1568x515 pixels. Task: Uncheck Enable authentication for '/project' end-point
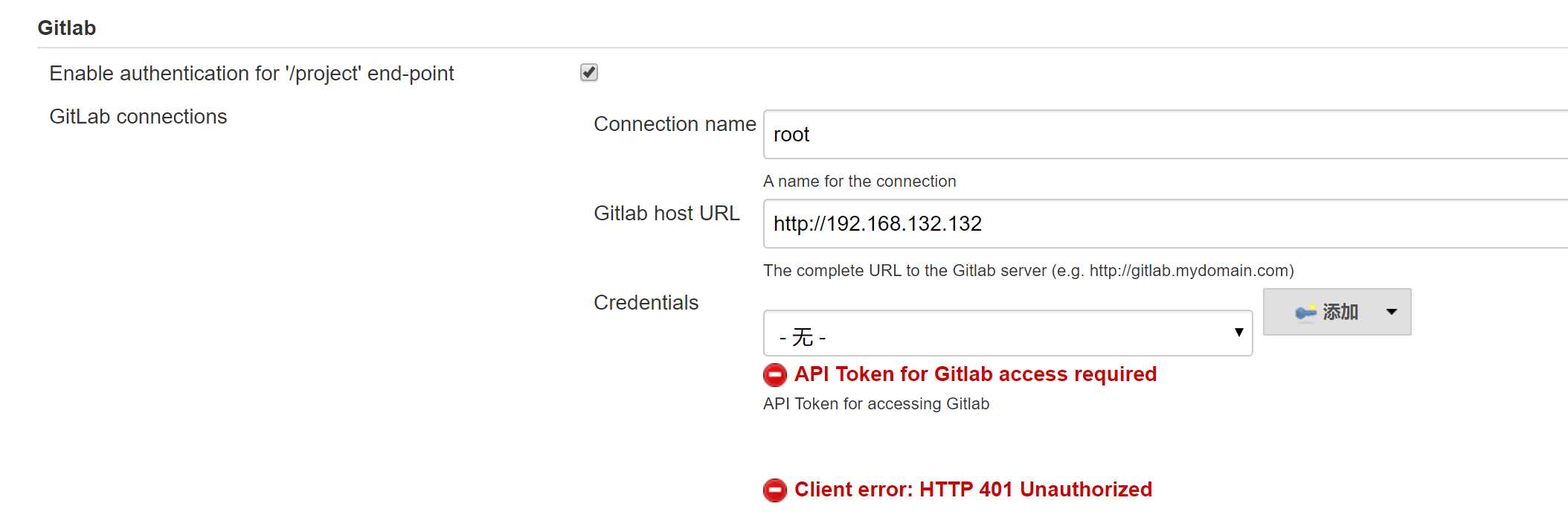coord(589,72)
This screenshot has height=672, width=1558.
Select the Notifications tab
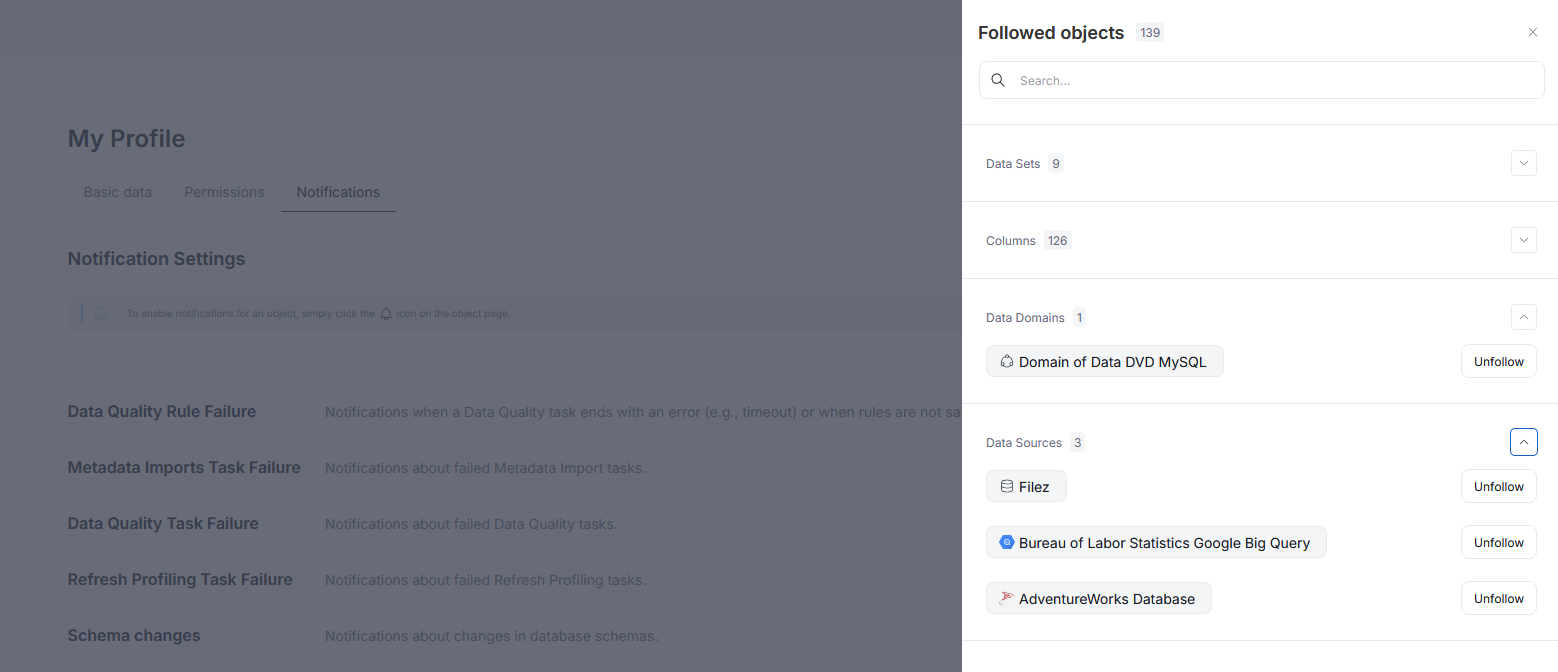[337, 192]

::::::

■ Instructions to follow ■
Please retype, exactly and only, the lines from the one holding "This screenshot has height=672, width=1558." to the end of the entries, both ends included, without any pictures.

■ Final answer ■
This screenshot has height=672, width=1558.
Select the Notifications tab
[337, 192]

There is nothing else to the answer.